Voting took place at 304 polling stations, with 42 polling stations for overseas voters.

==Results==
The second round was won by Carlos Vila Nova of the country's largest opposition party, Independent Democratic Action, who received 58% of the vote, defeating Guilherme Posser da Costa of the ruling MLSTP–PSD. Turnout for the second round was around 65%. The runoff was required after neither candidate reached 50% of the vote in the first round on 18 July, with Vila Nova receiving 39.5% and Posser da Costa 20.7%.
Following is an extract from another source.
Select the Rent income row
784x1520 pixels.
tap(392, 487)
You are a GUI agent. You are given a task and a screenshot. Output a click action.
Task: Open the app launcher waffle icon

| Candidate |  | Party | First round |  | Second round |  |
| Votes | % | Votes | % |
|  | Carlos Vila Nova | Independent Democratic Action | 32,022 | 41.79 | 45,481 | 57.54 |
|  | Guilherme Posser da Costa | MLSTP–PSD | 16,829 | 21.96 | 33,557 | 42.46 |
|  | Delfim Neves | Democratic Convergence Party | 13,691 | 17.87 |  |  |
|  | Abel da Silva Bom Jesus | Independent | 2,907 | 3.79 |  |  |
|  | Maria das Neves | Independent | 2,696 | 3.52 |  |  |
|  | Júlio Lopes Lima da Silva | Movement of Independent Citizens | 1,615 | 2.11 |  |  |
|  | Victor Tavares Monteiro | Independent | 1,477 | 1.93 |  |  |
|  | Moisés Cravid do Sacramento Viegas | Independent | 1,326 | 1.73 |  |  |
|  | Carlos Neves | MDFM–UDD | 718 | 0.94 |  |  |
|  | Aurélio Martins | Independent | 537 | 0.70 |  |  |
|  | Elsa Teixeira Pinto | Independent | 419 | 0.55 |  |  |
|  | Miques João do Nascimento de Jesus Bonfim | Independent | 385 | 0.50 |  |  |
|  | Manuel Fernandes de Ceita Vaz do Rosário | Independent | 384 | 0.50 |  |  |
|  | Elsa Garrido | MSD–PVSTP | 355 | 0.46 |  |  |
|  | Roberto Garrido de Sousa Pontes | Independent | 354 | 0.46 |  |  |
|  | Jorge Amado | Independent | 328 | 0.43 |  |  |
|  | Carlos Olímpio Stock | Independent | 218 | 0.28 |  |  |
|  | Eugénio Rodrigues da Trinidade Tiny | Independent | 203 | 0.26 |  |  |
|  | Olinto Alfonso das Neves | Independent | 162 | 0.21 |  |  |
| Total |  |  | 76,626 | 100.00 | 79,038 | 100.00 |
| Valid votes |  |  | 81,123 | 97.10 | 79,038 | 98.14 |
| Invalid/blank votes |  |  | 2,424 | 2.90 | 1,497 | 1.86 |
| Total votes |  |  | 83,547 | 100.00 | 80,535 | 100.00 |
| Registered voters/turnout |  |  | 123,301 | 67.76 | 123,301 | 65.32 |
Source: STP-Press, STP-Press, STP-Press

== Aftermath ==
Vila Nova said, "With the announcement of the preliminary results, I won those elections in a clear way and this result allows me to be considered as the elected President."

The prime minister of Sao Tome and Principe, Jorge Bom Jesus, congratulated the President-elect, Carlos Vila Nova, on his victory in the second round of the presidential election last Sunday and said he was available for “all collaboration and loyalty”.

Vila Nova was also congratulated by the Angolan president João Lourenço, and the Portuguese president Marcelo Rebelo de Sousa.